El sismo de 7.5 grados que azotó la zona de Myanmar, dejó en ruinas uno de los centros sagrados y turísticos de la zona
Mandalay solía ser conocida como la ciudad de oro, salpicada de relucientes pagodas y túmulos budistas, pero en la antigua capital real de Myanmar ahora hay un hedor a cadáveres.
Se han acumulado tantos cuerpos desde que el terremoto de magnitud 7,7 que azotó Mandalay el viernes pasado, que han tenido que ser incinerados, según cuenta un residente.
El número de muertos por el terremoto y las réplicas ha superado los 2.700, con miles de heridos y cientos de desaparecidos, según el jefe militar de Myanmar. Se espera que estas cifras aumenten.
Los residentes de la segunda ciudad más poblada del país afirman haber pasado noches sin dormir, deambulando por las calles con desesperación mientras escasean los alimentos y el agua.

La mala infraestructura y la guerra civil que vive el país están obstaculizando gravemente las labores de socorro en Myanmar, donde el ejército tiene un largo historial de ocultar la magnitud de los desastres nacionales.
Se espera que el número de muertos siga aumentando a medida que los rescatistas accedan a más edificios derrumbados y distritos aislados.

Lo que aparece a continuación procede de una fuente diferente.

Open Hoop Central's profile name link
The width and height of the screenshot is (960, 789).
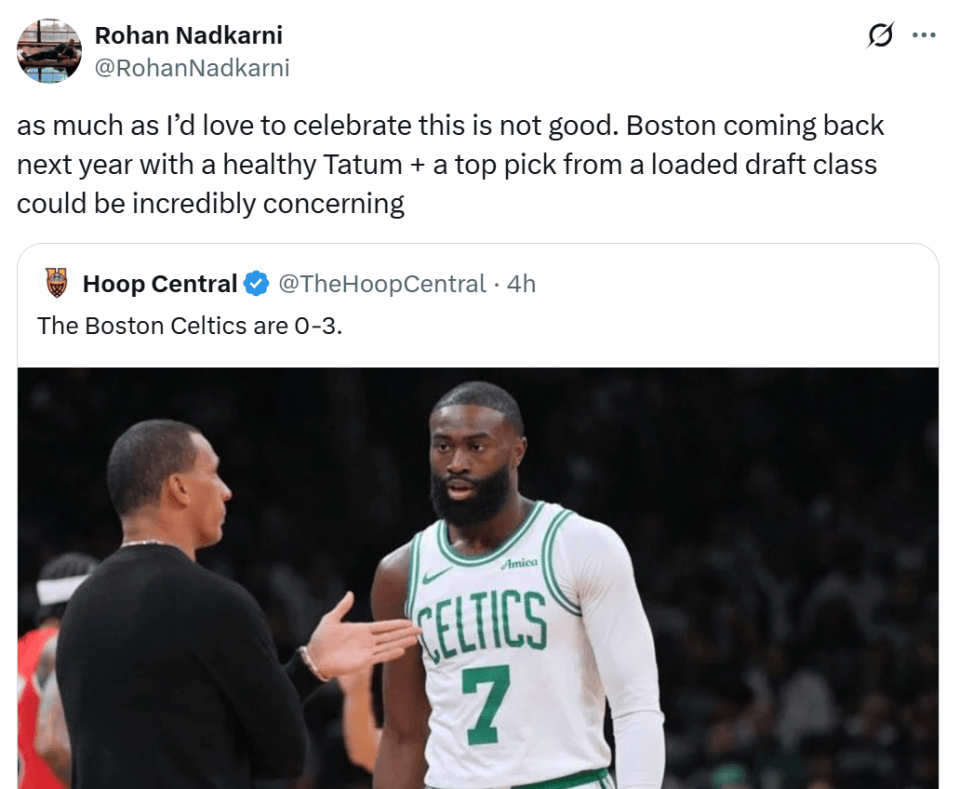tap(160, 284)
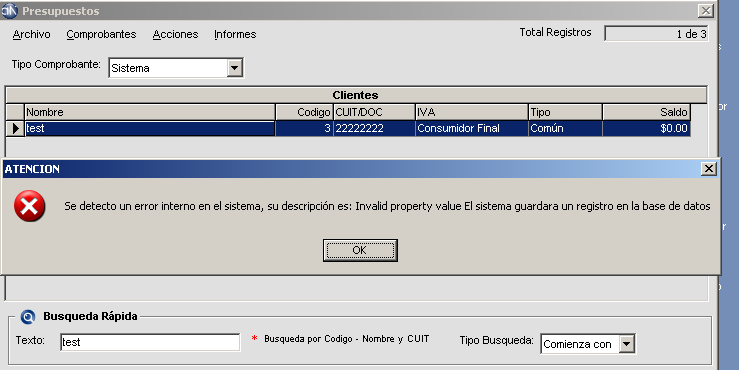Image resolution: width=739 pixels, height=370 pixels.
Task: Open the Archivo menu
Action: tap(32, 34)
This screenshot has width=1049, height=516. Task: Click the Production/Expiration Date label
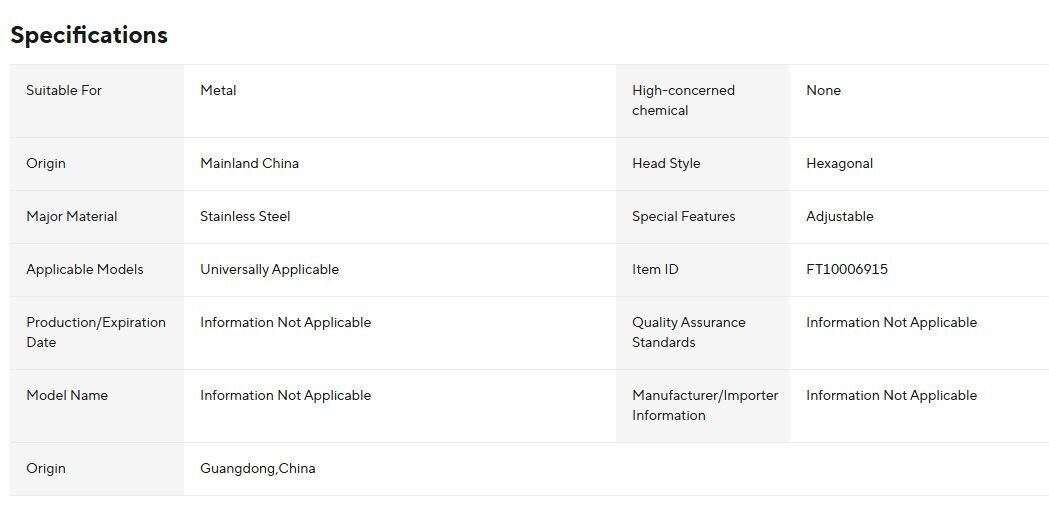(x=96, y=332)
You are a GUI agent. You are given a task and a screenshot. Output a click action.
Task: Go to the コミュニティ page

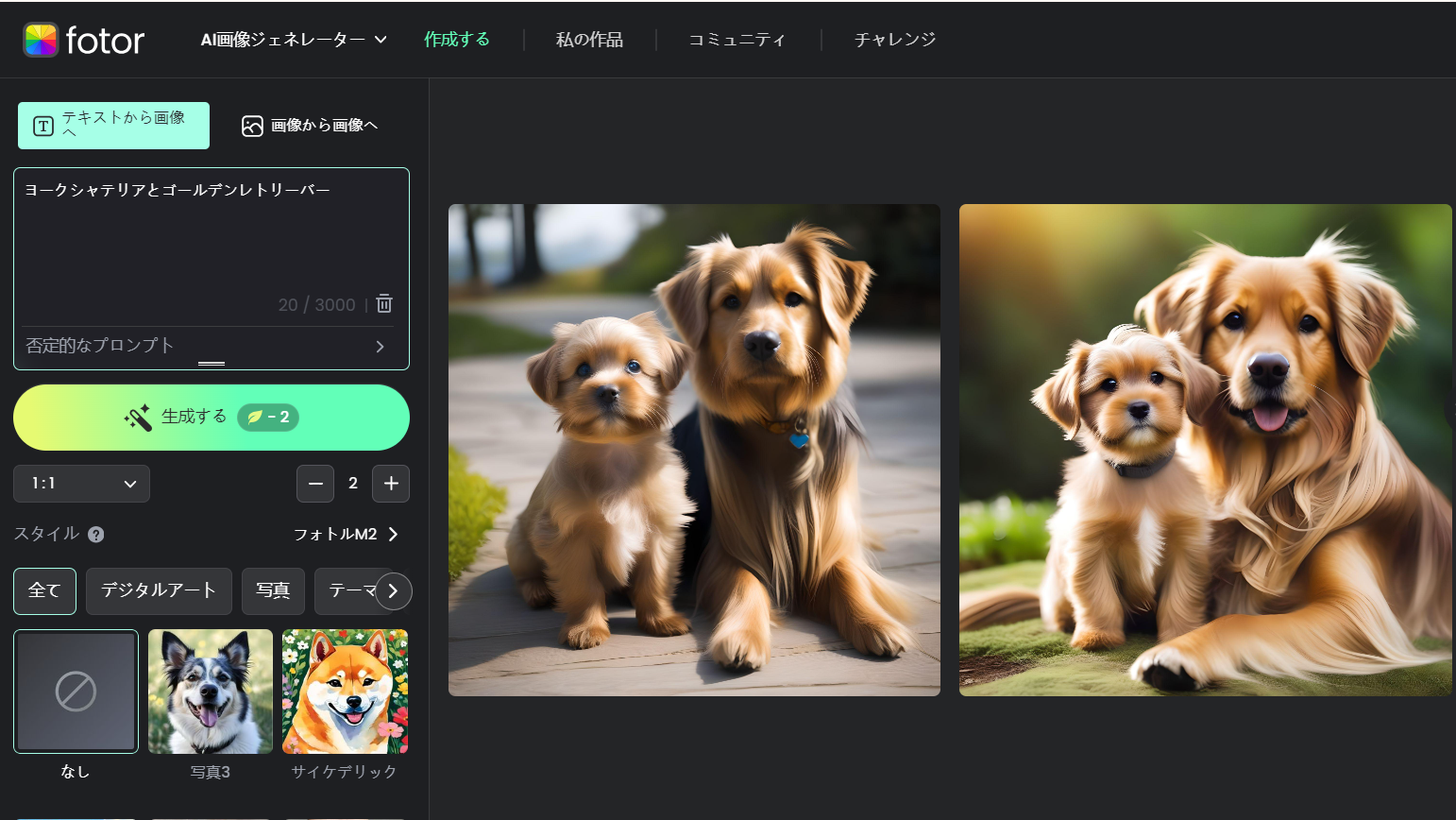pos(736,40)
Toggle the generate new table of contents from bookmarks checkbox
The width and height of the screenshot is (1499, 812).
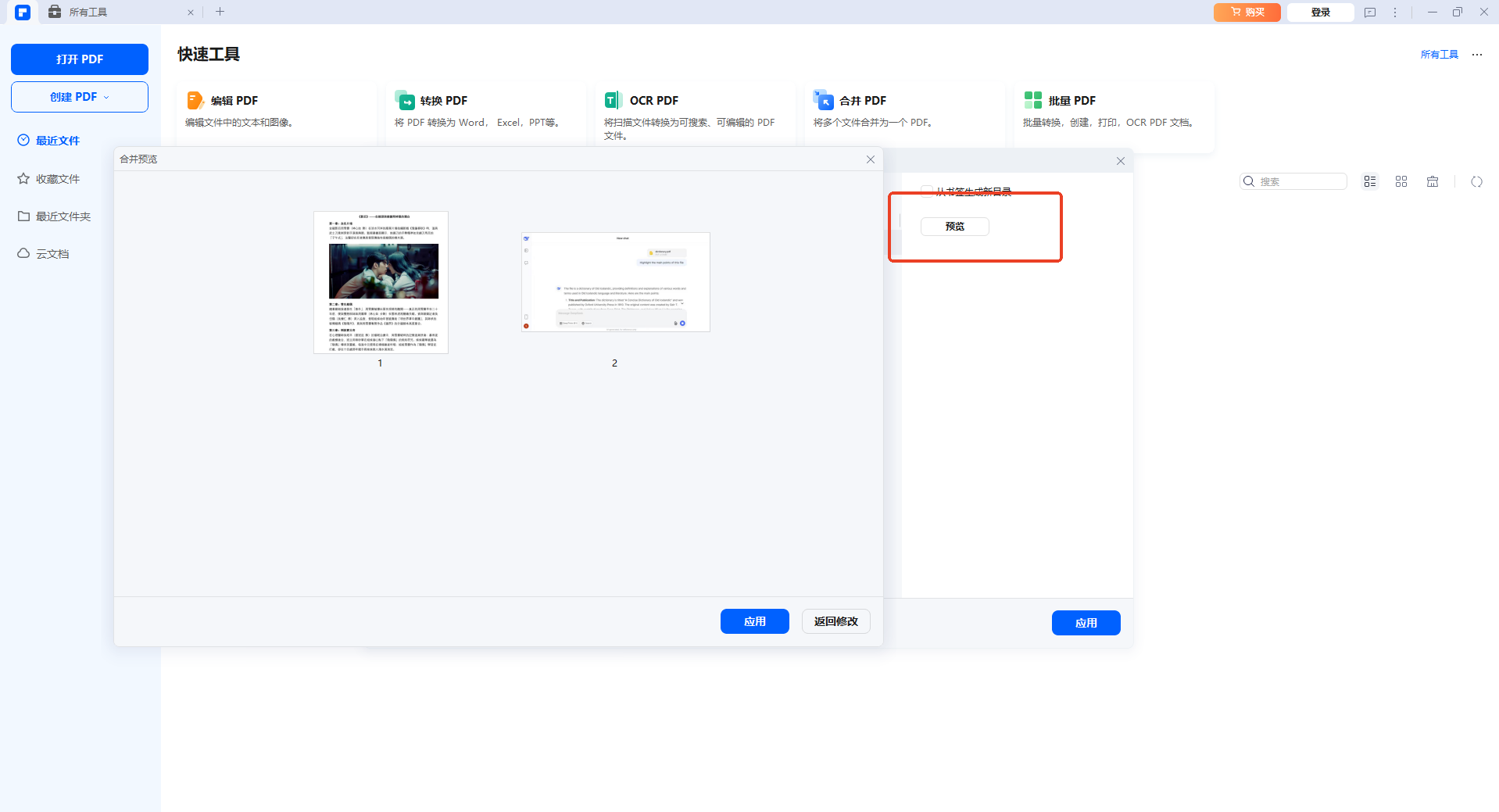927,191
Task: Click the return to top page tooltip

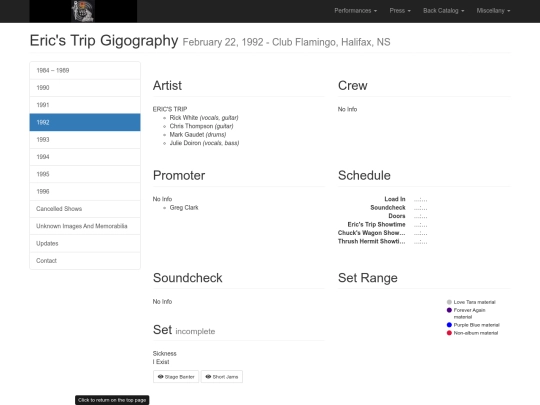Action: click(x=112, y=400)
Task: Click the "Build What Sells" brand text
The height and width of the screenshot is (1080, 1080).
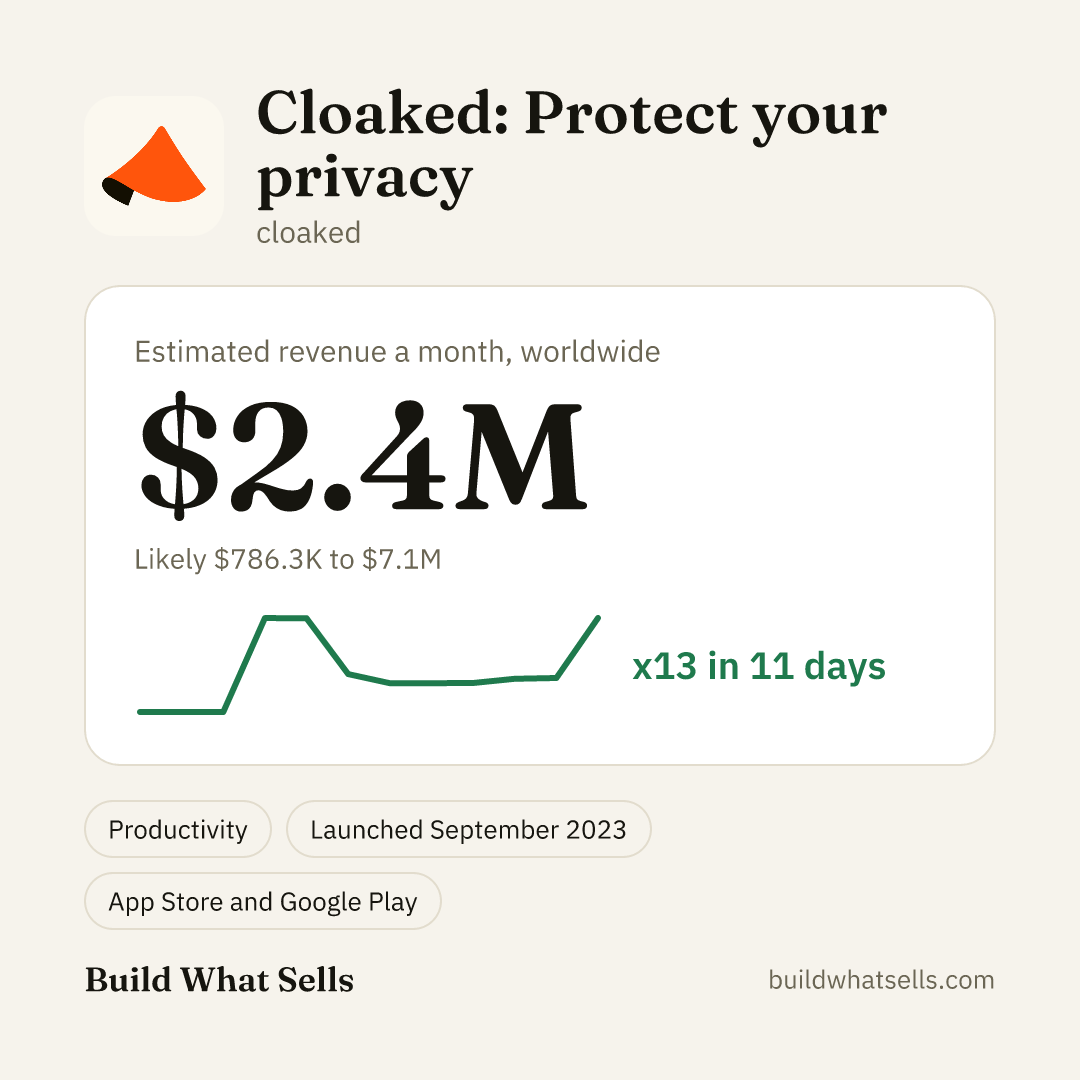Action: pyautogui.click(x=219, y=979)
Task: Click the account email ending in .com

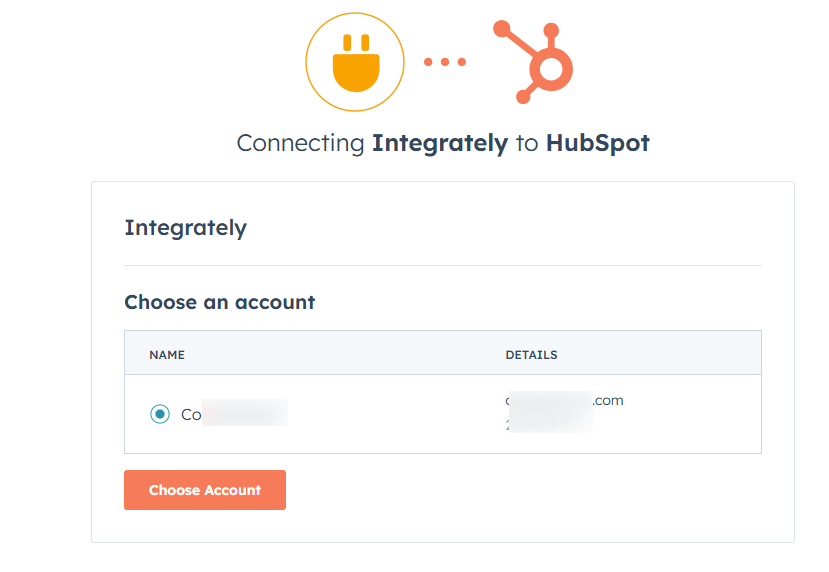Action: pos(566,401)
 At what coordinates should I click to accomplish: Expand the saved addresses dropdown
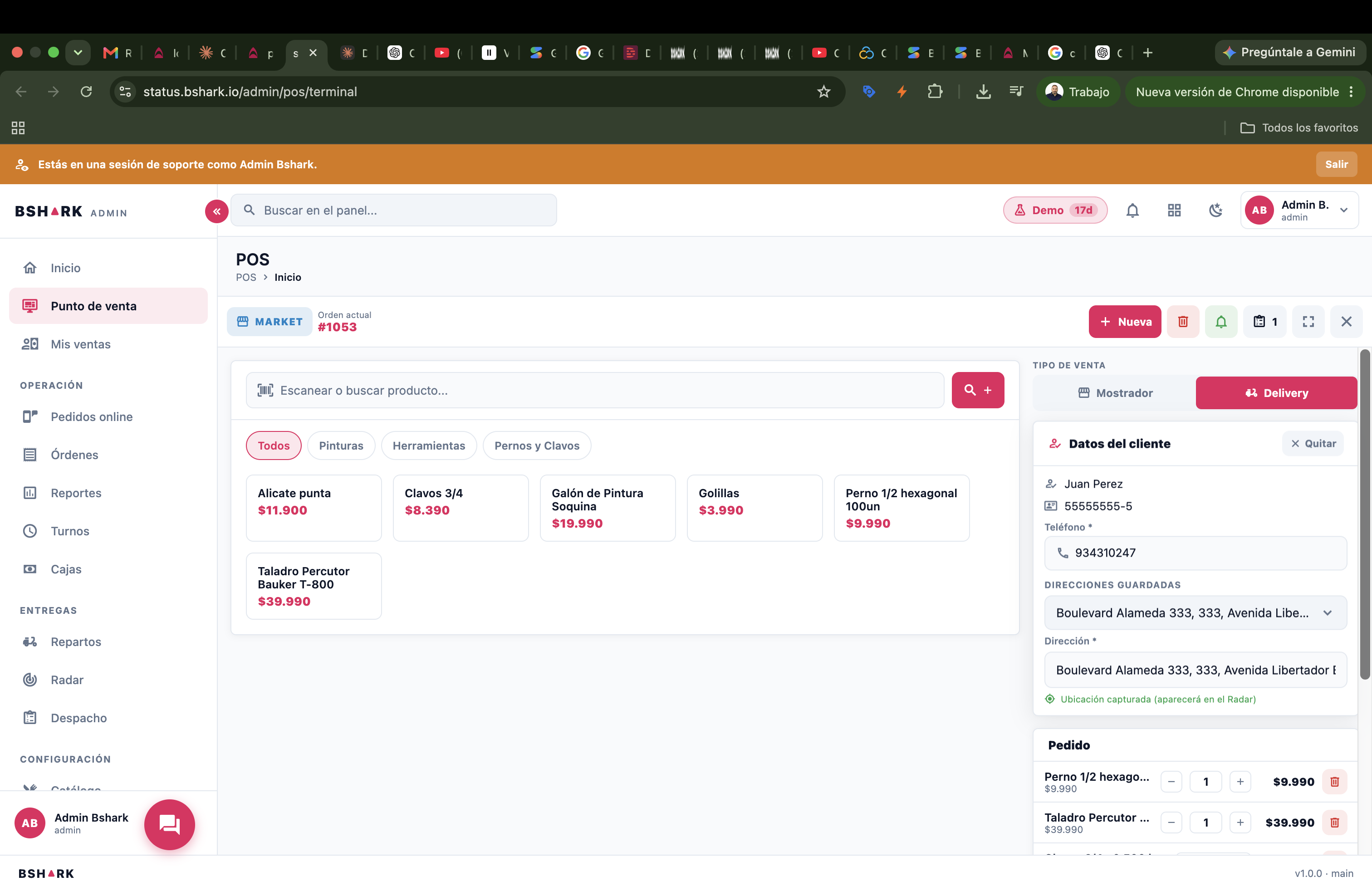pos(1196,612)
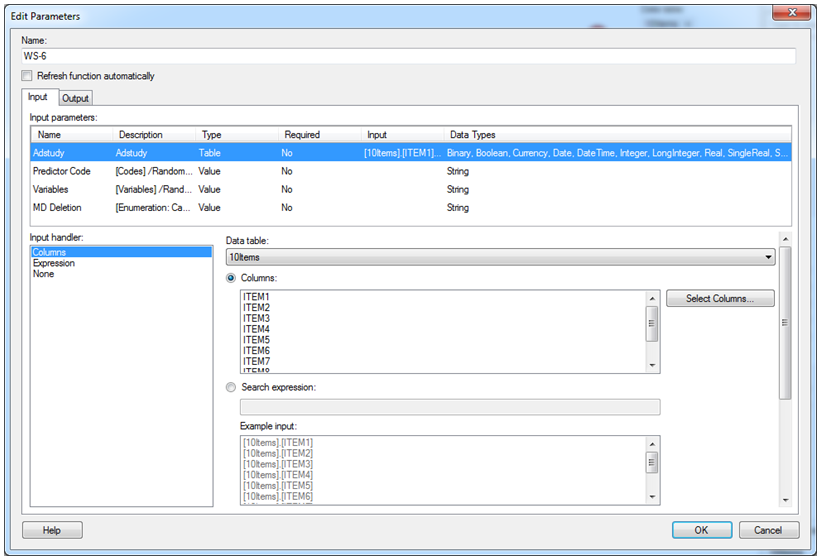Choose None in Input handler list
The width and height of the screenshot is (819, 557).
point(44,274)
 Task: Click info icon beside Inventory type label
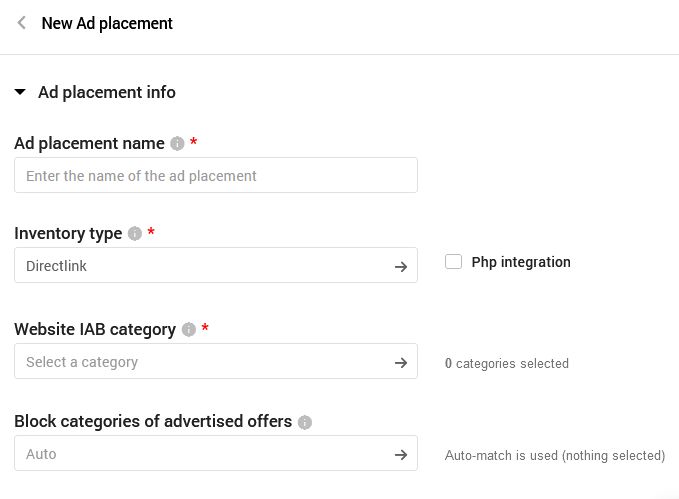click(x=134, y=234)
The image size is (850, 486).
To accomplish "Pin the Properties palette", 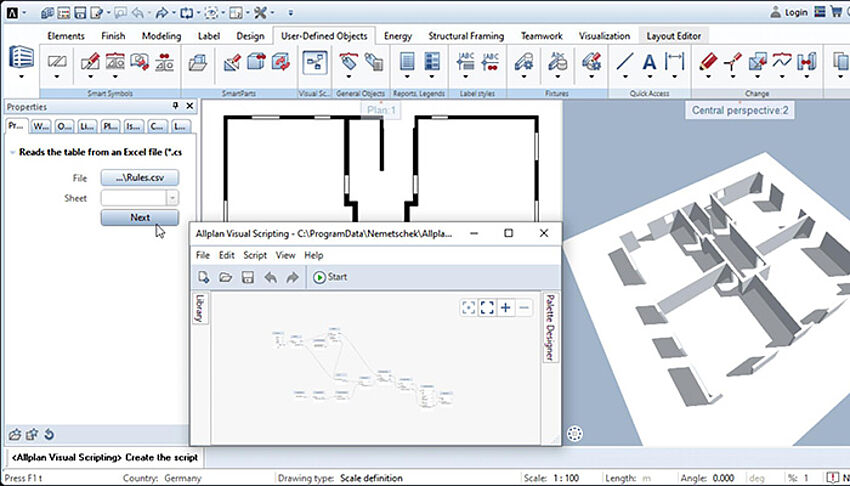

El servicio de bomberos informó haber rescatado a 403 personas en Mandalay en los últimos cuatro días y recuperado 259 cuerpos. Se cree que el número real de víctimas es mucho mayor que la versión oficial.
El terremoto de la semana pasada también afectó a Tailandia y China, pero su impacto ha sido especialmente devastador en Myanmar, un país asolado por una cruenta guerra civil, una economía paralizada y una desilusión generalizada desde que los militares tomaron el poder con un golpe de Estado en 2021.